*WRITTEN EXERCISE 1*:
In the appeal court opinion, why must the judgment be corrected on remand? Answer in one to three sentences.
*WRITTEN EXERCISE 2*:
According to the appeal court opinion, what prison terms did the trial court impose on Ash?
*WRITTEN EXERCISE 3*:
Pick up the appeal court opinion after its last sentence and continue it.

*SOURCE PASSAGE*:

District Court of Appeal of Florida, Fifth District
Jan 10, 1990
554 So. 2d 553 (Fla. Dist. Ct. App. 1990)

Opinion

No. 88-1946.

November 30, 1989. Rehearing Denied January 10, 1990.

Appeal from the Circuit Court, Citrus County, John P. Thurman, J.

James B. Gibson, Public Defender, and Barbara C. Davis, Asst. Public Defender, Daytona Beach, for appellant.

Robert A. Butterworth, Atty. Gen., Tallahassee, and Dee R. Ball, Asst. Atty. Gen., Daytona Beach, for appellee.


Ash appeals from his sentences imposed for theft of a truck and burglary. The State concedes that both of these crimes are third degree felonies for which the statutory maximum sentence is five years each, respectively. The trial court sentenced Ash to two concurrent 10 year prison terms. Based on the scoresheet at sentencing (190 points), Ash's presumptive sentence under the guidelines was 12 to 17 years. We quash the sentences and remand for resentencing.

§ 812.014(2)(c)4., Fla. Stat. (1987).

On remand, this judgment should be corrected to show reference to the proper criminal statute, i.e., section 812.012(2)(c)4., rather than section 812.014(2)(b), Florida Statutes (1987).

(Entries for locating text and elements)
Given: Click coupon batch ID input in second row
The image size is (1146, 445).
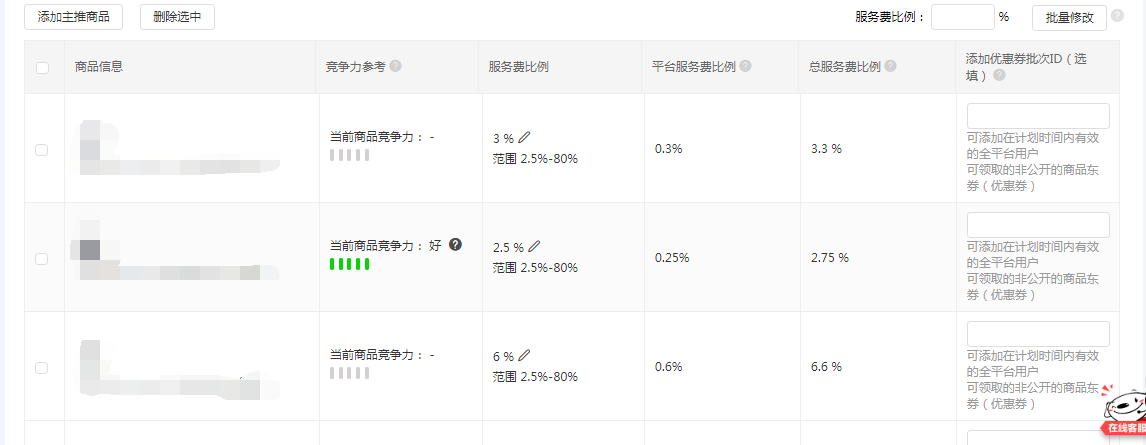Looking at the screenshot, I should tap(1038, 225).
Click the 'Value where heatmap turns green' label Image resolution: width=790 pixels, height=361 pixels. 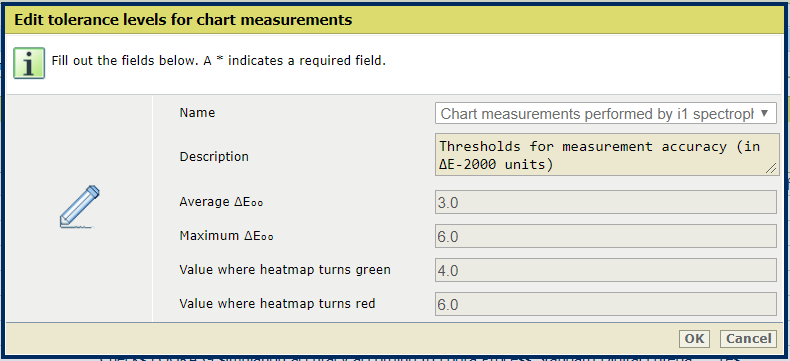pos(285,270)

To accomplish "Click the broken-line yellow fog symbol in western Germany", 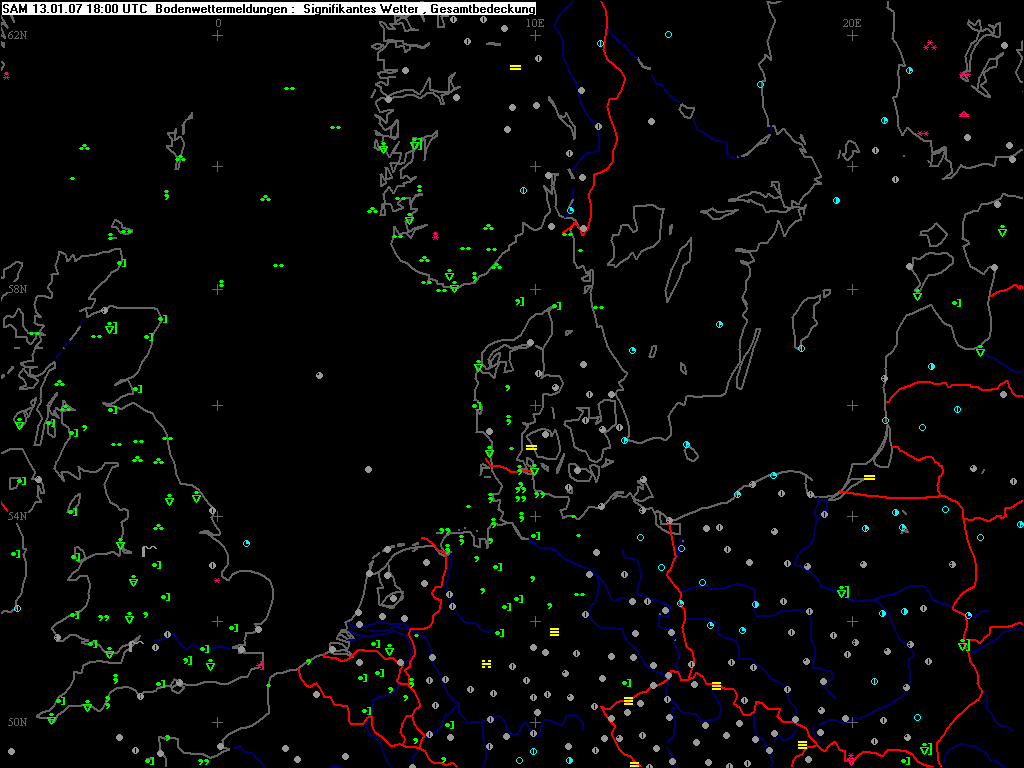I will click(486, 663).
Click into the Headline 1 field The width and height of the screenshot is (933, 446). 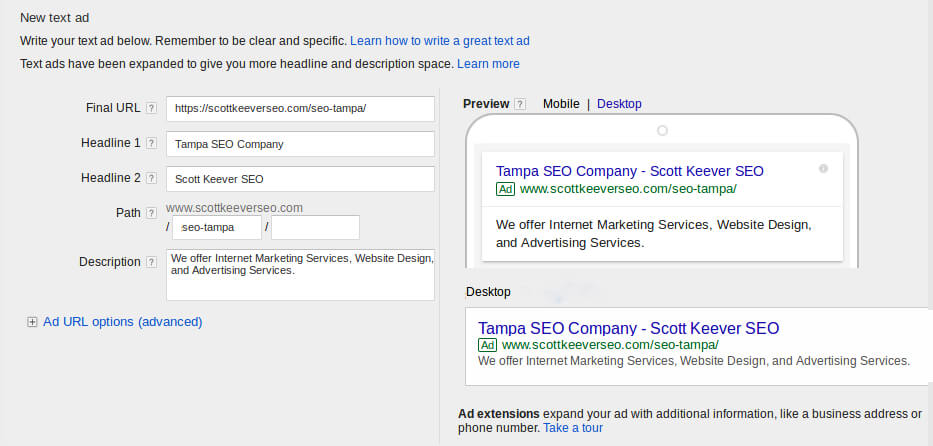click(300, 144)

*EXERCISE ANSWER 1*:
The judgment refers to section 812.014(2)(b), Florida Statutes (1987), which is not the proper criminal statute. On remand it must be corrected to show the proper one.

*EXERCISE ANSWER 2*:
Two concurrent 10-year prison terms.

*EXERCISE ANSWER 3*:
Florida Rule of Criminal Procedure 3.701 d.10. provides that if the recommended guidelines sentence exceeds the statutory maximum "the statutory maximum should be imposed." See State v. Thomas, 528 So.2d 1274 (Fla. 3d DCA 1988); State v. Martin, 502 So.2d 1371 (Fla. 2d DCA 1987). Thus, the court must impose 5 year sentences for the two crimes for which Ash was convicted. But, in its discretion, it may choose to have them run consecutively.

We reject Ash's additional argument that he should have been sentenced for these two crimes simultaneously with, and on the basis of, the same scoresheet as two unrelated crimes committed in Marion County. The instant crimes were committed in Citrus County, within the same circuit as Marion County. We have not required simultaneous sentencing for all offenses pending before the same circuit. Rather, we restrict the application of Florida Rule of Criminal Procedure 3.701 d.1. to convictions pending for sentencing in the same county. See Rice v. State, 546 So.2d 784 (Fla. 5th DCA 1989); Allen v. State, 543 So.2d 347 (Fla. 5th DCA 1989); Gallagher v. State, 476 So.2d 754 (Fla. 5th DCA 1985).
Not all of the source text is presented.